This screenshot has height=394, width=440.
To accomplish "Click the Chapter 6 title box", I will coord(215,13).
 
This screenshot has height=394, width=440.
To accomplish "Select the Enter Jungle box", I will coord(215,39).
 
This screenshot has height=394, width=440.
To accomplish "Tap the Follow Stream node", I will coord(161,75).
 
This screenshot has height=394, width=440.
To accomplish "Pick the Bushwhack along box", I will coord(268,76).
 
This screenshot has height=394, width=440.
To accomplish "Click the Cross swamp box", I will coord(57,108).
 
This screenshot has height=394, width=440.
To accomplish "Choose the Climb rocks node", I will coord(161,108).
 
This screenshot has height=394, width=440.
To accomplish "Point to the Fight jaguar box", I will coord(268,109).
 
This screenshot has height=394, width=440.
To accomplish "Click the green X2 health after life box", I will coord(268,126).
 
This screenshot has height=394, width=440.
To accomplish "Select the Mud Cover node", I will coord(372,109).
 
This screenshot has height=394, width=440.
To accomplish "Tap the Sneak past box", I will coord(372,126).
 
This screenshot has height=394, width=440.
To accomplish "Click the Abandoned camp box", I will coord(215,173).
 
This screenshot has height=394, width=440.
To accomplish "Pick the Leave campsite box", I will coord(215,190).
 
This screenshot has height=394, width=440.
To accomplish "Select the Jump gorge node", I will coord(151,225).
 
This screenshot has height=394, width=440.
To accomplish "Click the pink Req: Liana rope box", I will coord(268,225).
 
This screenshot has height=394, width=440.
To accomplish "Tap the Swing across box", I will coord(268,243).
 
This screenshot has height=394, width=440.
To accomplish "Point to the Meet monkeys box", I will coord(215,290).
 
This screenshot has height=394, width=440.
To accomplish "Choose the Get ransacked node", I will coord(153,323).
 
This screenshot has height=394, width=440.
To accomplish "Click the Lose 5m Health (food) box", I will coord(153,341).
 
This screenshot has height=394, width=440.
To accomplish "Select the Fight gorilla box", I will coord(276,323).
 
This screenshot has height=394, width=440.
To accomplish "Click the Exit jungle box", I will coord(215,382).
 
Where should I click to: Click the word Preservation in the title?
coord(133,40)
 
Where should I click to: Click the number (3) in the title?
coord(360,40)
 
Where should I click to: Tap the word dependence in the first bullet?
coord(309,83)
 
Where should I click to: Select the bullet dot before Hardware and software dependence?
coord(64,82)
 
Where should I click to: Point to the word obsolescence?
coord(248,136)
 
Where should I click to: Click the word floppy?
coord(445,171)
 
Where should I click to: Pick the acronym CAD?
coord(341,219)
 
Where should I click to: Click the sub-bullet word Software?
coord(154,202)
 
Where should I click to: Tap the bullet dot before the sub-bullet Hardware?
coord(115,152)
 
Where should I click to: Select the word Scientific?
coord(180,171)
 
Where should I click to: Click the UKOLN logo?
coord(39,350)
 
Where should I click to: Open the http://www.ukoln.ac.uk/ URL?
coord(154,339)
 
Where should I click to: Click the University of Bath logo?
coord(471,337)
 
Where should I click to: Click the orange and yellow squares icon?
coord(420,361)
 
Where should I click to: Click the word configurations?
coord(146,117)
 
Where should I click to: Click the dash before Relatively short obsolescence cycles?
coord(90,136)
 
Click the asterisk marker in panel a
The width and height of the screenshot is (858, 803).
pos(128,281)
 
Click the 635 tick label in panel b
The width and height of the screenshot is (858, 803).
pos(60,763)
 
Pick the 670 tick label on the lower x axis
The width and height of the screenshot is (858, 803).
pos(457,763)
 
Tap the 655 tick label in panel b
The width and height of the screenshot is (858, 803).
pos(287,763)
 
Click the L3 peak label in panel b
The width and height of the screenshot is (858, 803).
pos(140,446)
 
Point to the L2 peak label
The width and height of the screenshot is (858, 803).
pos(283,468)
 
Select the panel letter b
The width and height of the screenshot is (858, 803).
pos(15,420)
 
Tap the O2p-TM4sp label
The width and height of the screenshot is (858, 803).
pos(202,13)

———

§ **What needs to be done**
Rewrite every line of the data starting at the line containing "Where should I click to: Click the word floppy?" and ending at the line containing "coord(146,117)", and reduce each coordinate value by 4.

§ **In response**
Where should I click to: Click the word floppy?
coord(441,167)
 
Where should I click to: Pick the acronym CAD?
coord(337,215)
 
Where should I click to: Click the sub-bullet word Software?
coord(150,198)
 
Where should I click to: Tap the bullet dot before the sub-bullet Hardware?
coord(111,148)
 
Where should I click to: Select the word Scientific?
coord(176,167)
 
Where should I click to: Click the UKOLN logo?
coord(35,346)
 
Where should I click to: Open the http://www.ukoln.ac.uk/ URL?
coord(150,335)
 
Where should I click to: Click the University of Bath logo?
coord(467,333)
 
Where should I click to: Click the orange and yellow squares icon?
coord(416,357)
 
Where should I click to: Click the word configurations?
coord(142,113)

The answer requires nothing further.